_PROBLEM STATEMENT:_ The required output is the line with "Click Open Detail Page button" through the final line of the entries, each one exactly as it stands.

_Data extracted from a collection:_
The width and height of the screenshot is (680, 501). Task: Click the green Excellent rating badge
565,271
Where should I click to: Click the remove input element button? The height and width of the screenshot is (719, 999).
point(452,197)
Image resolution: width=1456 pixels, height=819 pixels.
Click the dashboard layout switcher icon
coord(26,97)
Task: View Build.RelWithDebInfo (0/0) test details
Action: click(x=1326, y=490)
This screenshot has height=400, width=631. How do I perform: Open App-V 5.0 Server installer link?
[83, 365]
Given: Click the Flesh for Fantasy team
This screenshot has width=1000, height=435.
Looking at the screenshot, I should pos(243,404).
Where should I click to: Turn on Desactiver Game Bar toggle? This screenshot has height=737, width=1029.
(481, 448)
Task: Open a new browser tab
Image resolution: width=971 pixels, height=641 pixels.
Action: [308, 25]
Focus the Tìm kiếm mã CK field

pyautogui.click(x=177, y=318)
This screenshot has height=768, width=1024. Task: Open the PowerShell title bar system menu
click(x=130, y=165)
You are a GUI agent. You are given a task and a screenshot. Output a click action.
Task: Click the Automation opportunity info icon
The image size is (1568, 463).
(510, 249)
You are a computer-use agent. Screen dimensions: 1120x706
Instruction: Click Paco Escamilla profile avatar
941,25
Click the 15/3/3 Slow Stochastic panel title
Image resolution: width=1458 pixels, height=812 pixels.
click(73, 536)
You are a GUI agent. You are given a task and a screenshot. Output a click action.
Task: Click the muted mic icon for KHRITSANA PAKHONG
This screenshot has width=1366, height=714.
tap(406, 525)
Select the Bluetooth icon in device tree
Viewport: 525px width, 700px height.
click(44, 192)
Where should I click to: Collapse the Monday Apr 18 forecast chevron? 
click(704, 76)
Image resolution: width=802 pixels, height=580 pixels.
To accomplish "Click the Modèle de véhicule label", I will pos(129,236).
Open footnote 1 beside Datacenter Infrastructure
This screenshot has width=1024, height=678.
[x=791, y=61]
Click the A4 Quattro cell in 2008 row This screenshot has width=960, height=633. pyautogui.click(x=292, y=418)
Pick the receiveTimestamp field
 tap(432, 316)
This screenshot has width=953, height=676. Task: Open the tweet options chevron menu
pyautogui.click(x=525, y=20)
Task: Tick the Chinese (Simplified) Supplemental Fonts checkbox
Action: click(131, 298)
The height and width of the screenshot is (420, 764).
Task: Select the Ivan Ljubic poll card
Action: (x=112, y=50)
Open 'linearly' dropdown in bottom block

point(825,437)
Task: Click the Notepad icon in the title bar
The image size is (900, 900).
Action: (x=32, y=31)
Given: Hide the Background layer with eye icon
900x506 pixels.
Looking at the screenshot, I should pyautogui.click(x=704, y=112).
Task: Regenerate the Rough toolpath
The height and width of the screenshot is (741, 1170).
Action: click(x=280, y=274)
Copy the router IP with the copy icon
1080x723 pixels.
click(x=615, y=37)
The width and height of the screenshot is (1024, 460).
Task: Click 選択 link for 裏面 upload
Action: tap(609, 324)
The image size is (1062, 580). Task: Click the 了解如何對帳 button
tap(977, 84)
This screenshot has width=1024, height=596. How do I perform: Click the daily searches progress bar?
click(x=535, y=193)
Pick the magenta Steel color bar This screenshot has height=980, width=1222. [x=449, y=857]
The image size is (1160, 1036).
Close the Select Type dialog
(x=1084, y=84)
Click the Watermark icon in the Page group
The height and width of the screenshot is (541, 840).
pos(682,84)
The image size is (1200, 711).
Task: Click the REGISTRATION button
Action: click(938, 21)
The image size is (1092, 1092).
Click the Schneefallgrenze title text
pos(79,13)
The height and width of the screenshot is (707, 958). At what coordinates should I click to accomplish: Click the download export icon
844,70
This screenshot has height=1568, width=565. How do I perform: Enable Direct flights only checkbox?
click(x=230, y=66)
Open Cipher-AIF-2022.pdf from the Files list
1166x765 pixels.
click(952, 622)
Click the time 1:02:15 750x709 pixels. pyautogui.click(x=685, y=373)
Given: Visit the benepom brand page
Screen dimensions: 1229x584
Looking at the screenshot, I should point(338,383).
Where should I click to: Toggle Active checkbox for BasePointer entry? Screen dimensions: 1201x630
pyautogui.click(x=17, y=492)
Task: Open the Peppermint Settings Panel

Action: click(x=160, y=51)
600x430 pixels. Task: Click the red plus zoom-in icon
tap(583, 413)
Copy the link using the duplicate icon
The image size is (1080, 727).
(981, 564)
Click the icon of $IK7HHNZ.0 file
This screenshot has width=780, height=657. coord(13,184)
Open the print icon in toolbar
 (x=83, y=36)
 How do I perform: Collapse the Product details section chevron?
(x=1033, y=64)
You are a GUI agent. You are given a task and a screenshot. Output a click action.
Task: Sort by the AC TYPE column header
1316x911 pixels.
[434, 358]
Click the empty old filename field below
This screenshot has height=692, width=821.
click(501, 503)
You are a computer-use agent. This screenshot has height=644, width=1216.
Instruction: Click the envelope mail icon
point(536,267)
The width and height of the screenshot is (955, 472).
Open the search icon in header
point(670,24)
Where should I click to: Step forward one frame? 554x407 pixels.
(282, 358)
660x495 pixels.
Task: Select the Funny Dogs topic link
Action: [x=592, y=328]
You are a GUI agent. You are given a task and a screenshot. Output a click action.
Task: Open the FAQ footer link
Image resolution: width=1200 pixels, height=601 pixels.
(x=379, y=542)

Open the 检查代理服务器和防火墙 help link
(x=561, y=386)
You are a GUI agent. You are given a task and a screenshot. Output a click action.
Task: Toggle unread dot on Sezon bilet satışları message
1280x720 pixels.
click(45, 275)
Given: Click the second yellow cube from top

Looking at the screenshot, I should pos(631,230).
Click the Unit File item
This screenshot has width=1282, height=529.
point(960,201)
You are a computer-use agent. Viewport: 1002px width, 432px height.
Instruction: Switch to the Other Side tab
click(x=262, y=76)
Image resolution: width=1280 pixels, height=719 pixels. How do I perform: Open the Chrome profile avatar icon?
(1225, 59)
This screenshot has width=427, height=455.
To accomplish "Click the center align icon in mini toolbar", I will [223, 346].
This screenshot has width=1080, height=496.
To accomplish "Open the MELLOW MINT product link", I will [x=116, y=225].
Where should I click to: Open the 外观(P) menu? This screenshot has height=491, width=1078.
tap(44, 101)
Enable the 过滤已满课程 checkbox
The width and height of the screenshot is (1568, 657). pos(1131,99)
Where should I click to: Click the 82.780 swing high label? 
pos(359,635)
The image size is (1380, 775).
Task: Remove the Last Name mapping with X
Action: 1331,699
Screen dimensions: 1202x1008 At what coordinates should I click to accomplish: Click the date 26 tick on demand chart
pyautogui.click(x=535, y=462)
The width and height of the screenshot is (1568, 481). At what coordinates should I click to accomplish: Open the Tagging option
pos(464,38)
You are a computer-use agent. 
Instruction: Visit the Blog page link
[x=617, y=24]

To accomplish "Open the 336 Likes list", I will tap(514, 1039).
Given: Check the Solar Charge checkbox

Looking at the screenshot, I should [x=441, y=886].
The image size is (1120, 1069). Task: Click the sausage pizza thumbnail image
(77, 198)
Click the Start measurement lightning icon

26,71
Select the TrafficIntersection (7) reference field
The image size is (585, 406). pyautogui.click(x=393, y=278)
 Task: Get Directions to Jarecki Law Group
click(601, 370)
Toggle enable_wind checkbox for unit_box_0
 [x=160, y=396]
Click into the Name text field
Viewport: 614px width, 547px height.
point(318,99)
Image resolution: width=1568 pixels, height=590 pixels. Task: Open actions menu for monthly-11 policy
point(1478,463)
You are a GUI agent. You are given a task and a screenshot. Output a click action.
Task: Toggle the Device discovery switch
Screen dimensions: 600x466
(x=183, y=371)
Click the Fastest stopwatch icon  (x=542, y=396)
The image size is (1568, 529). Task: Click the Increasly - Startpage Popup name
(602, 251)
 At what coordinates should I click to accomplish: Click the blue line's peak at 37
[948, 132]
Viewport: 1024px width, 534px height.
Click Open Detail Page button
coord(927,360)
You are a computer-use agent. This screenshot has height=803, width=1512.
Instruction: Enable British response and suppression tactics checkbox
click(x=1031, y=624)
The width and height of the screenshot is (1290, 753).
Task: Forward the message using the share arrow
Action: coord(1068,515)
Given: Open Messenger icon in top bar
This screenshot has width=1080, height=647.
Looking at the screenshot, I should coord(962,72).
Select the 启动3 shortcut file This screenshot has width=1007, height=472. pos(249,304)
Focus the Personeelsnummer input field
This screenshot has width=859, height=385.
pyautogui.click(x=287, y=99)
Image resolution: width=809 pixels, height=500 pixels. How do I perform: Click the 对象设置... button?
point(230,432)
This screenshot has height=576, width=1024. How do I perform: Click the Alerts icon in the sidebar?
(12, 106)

_ANSWER BELOW:_
Click Open Detail Page button
coord(927,360)
You are a computer-use agent. This screenshot has height=803, width=1512.
Instruction: Enable British response and suppression tactics checkbox
click(x=1031, y=624)
The width and height of the screenshot is (1290, 753).
Task: Forward the message using the share arrow
Action: coord(1068,515)
Given: Open Messenger icon in top bar
This screenshot has width=1080, height=647.
Looking at the screenshot, I should coord(962,72).
Select the 启动3 shortcut file This screenshot has width=1007, height=472. pos(249,304)
Focus the Personeelsnummer input field
This screenshot has width=859, height=385.
pyautogui.click(x=287, y=99)
Image resolution: width=809 pixels, height=500 pixels. How do I perform: Click the 对象设置... button?
point(230,432)
This screenshot has height=576, width=1024. How do I perform: Click the Alerts icon in the sidebar?
(12, 106)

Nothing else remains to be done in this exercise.